[What you should do] Copy out each of the lines below word for word, omitting the pictures.

=== Data rows ===

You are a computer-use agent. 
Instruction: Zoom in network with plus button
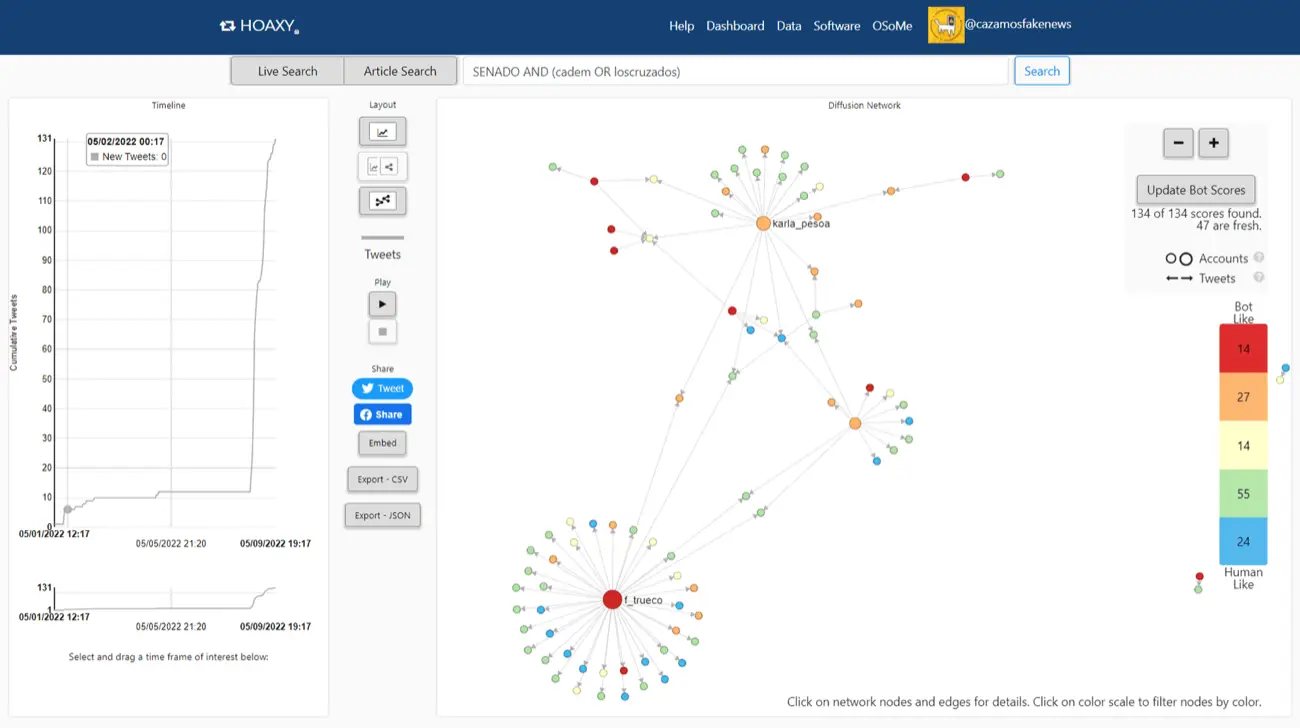click(1213, 143)
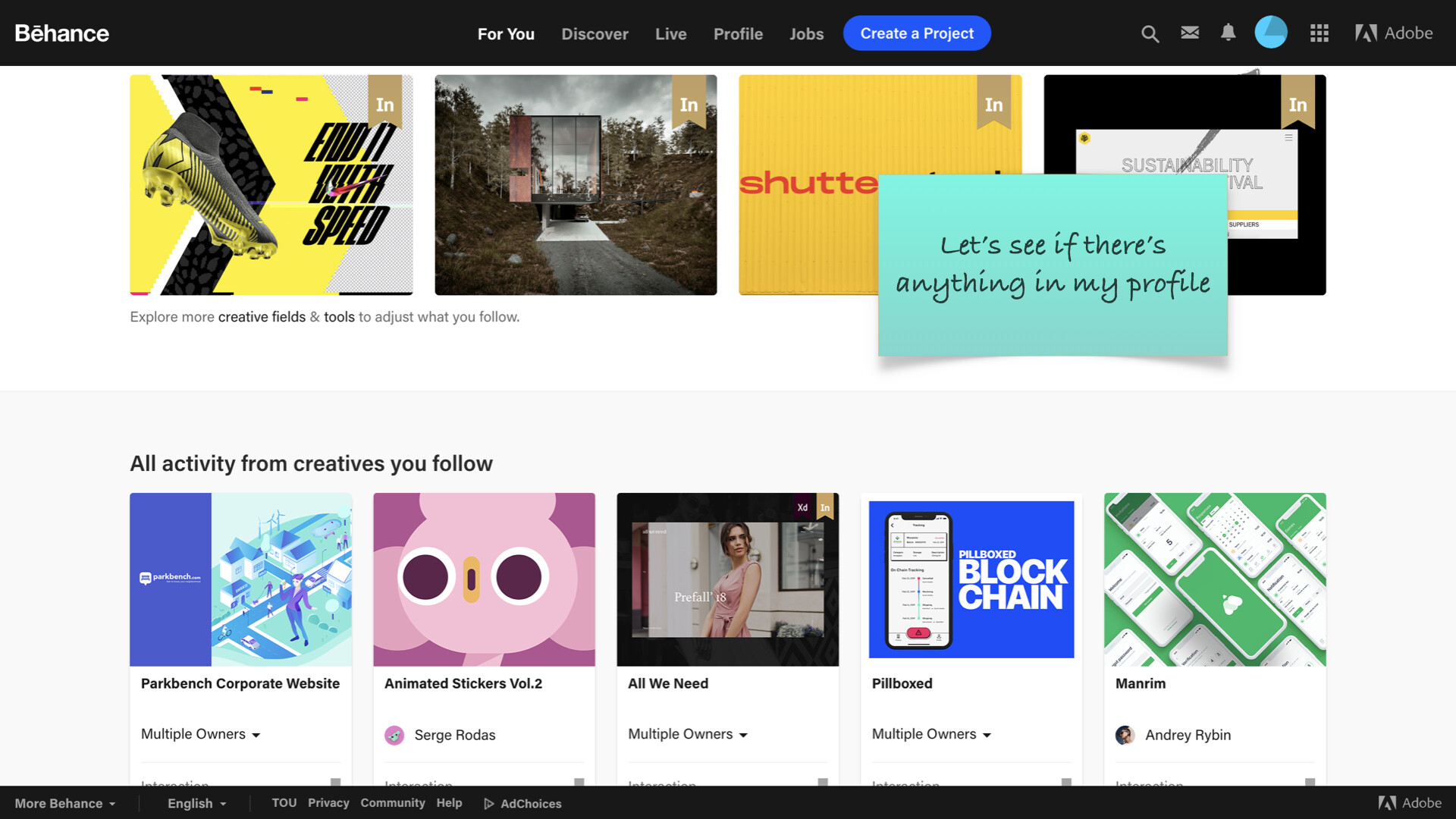
Task: Click the Adobe logo in header
Action: click(x=1394, y=33)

===

[Reply to the exercise]
You are a computer-use agent. 
Instruction: Zoom in network with plus button
click(1213, 143)
Task: Click the Adobe logo in header
Action: click(x=1394, y=33)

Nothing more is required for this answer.